Hans Kopp et Christian Wendt (éds.), Thalassokratographie. Rezeption und Transformation antiker Seeherrschaft

Hinnerk Bruhns
p. 244-246
Référence(s) :

Hans Kopp et Christian Wendt (éds.), Thalassokratographie. Rezeption und Transformation antiker Seeherrschaft, Berlin, De Gruyter, 2018, 316 p., 79,95 € / ISBN 9783110568899, ISSN 18645208.

Texte intégral

1Et si le lecteur commençait par la fin ? Dans ce cas, il visiterait des parcs d’attractions à thème dans différents pays européens, revivrait des aventures d’Ulysse et en sortirait, trempé peut-être, mais fortement impressionné par la dangerosité de la Méditerranée et la « bravery in dominating the seas » (p. 298) du héros grec. Laissons la question ouverte de savoir si Ulysse a dominé la mer ou si ce n’est pas plutôt l’inverse et revenons au début du livre où les directeurs de cette publication expliquent le néologisme qu’ils ont choisi pour titre. Ce n’est pas la « Seeherrschaft » (thalassocratie, imperium maris, dominium maris) dans sa dimension politico-militaire à certaines époques de l’Antiquité et sa « réception » dans l’historiographie ulté­rieure qui sont l’objet de l’enquête, mais au contraire la réflexion, et les traces qu’elle a laissées, sur un phénomène beaucoup moins univoque, beaucoup plus diffus, où se mêlent des dimensions politiques et stratégiques avec des discours de nature légitimatrice (la domination), de recherche identitaire ou de nature polémique avec des débats juridiques ou encore avec des aspirations à dominer le monde entier. Montrer l’enchevêtrement entre une multitude et grande variété de « discours », au sens très large, sur la thalassocratie, d’une part, la réception de l’Antiquité d’autre part, est l’ambition affichée ici. Renoncer ainsi à une définition étroite de l’objet signifie une grande liberté pour les contributeurs qui, c’est la loi du genre, n’ont pas forcément exactement la même vision que ceux qui ont organisé le colloque berlinois de 2015 et composé ce recueil.
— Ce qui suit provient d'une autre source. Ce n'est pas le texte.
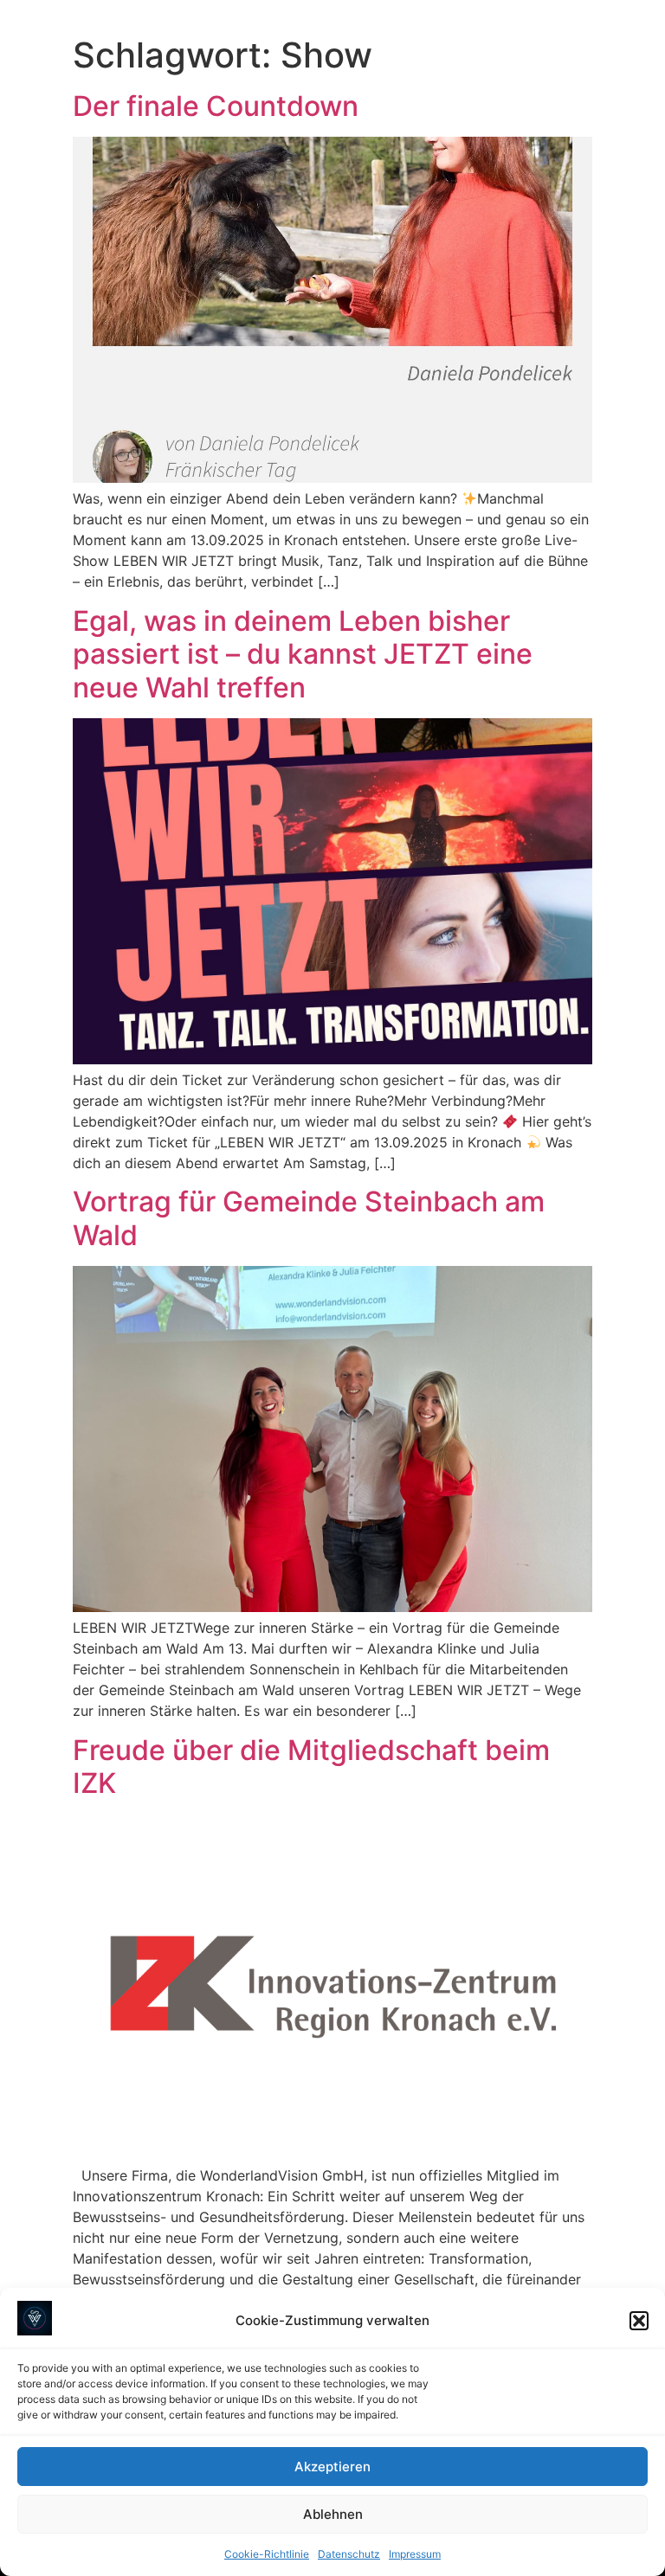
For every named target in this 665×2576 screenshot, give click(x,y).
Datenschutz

2Mais c’est tout bénéfice pour le lecteur. S’il fait l’effort de lire la longue introduction, il a à sa disposition des instruments de méthode et de compréhension qui lui permettent de profiter doublement de la richesse de la douzaine de chapitres, dont la moitié en anglais : on peut les lire de façon « naïve », sans les relier aux réflexions méthodologiques exposées dans l’introduction, mais aussi à travers les lunettes réflexives pro­posées par Hans Kopp et Christian Wendt. Les deux premiers chapitres en sont de bons exemples : Hartmut Böhme étudie la « transformation » moderne de représentations antiques de l’océan chez Christophe Colomb et Alexander von Humboldt, tandis que Christian Wendt analyse la relation homme-mer dans l’Antiquité et sa réception ultérieure. L’analyse de la réception se transforme ici en une recherche sur de nouvelles perspectives permettant de comprendre autrement les phénomènes antiques.
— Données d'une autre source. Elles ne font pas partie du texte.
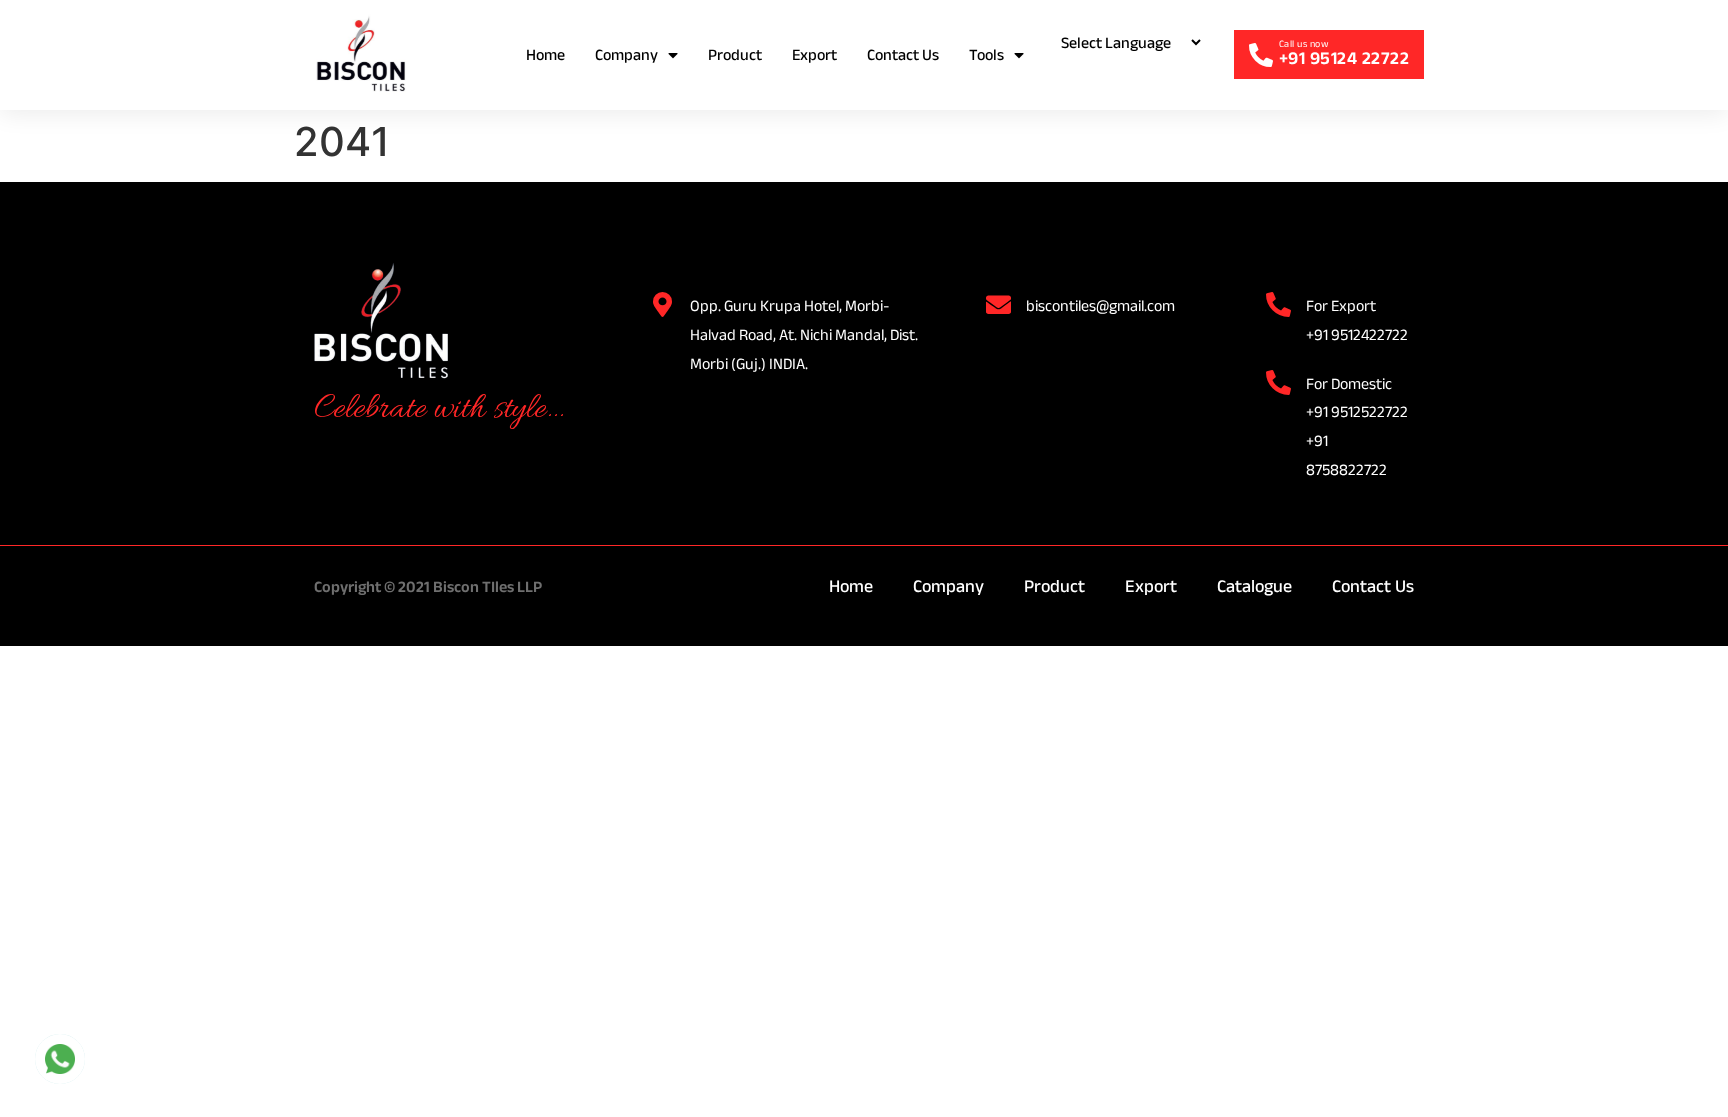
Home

3Les regards ambivalents de Rome et de l’Angleterre (dans les années 1732-1759) sur la domination maritime athénienne sont étudiés par Ernst Baltrusch et Ben Earley. Le cas anglais est d’autant plus intéressant que c’est John Dee, entre autres conseiller en science et en astrologie de la reine Elizabeth, mais aussi conseiller en navigation lors des grandes découvertes et inventeur du terme Empire Britannique, qui, vers la fin du xvie siècle, introduit le terme antique thalattocratia dans le débat politique moderne, empruntant l’expression à Strabon chez qui elle apparaît pour la première fois dans l’Antiquité. Ce chapitre de Hans Kopp sur John Dee et la redécouverte de la thalassocratie au xvie siècle montre bien la différence entre une approche philologique qui retrace l’histoire des mots dans des textes et traductions, d’une part, et d’autre part la mise à jour d’un concept, sa réinterprétation, sa trans­formation et son introduction dans un contexte nouveau. La contribution de Louis Sicking sur les Pays-Bas habsbourgeois étend le spectre des thèmes abordés au-delà des aspects symboliques et de représentation inhérents aux évocations de l’Antiquité. Pour être souverain de la mer, de quelle flotte l’Empereur a-t-il besoin : de navires loués en cas de besoin ou achetés pour constituer une flotte permanente ? Quels impôts pour la payer, quelle finalité : la sécurité de la mer pour le commerce ?

4Au tournant du xvie au xviie siècle, c’est le droit romain, comme nous le rappelle Kaius Tuori, qui est mobilisé par Hugo Grotius (Mare Liberum, 1609) dans l’intérêt de la Compagnie néerlandaise des Indes orientales dans son conflit avec le Portugal et l’Espagne, défendeurs, comme l’Angleterre, de la conception du mare clausum, pour soutenir la liberté de commerce sur mer et l’exploitation libre des ressources de la mer. Pour les Romains la mer ne se trouvait pas dans le même régime juridique que la terre : « The limit of the sea was a limit of the law, it was common property of all mankind, meaning it could not be owned or controlled » (p. 214). Grotius arrivait à la même conclusion par le biais d’une argumentation différente : c’est le droit privé romain qui réservait la mer, res nullius, à l’usage de l’humanité tout entière.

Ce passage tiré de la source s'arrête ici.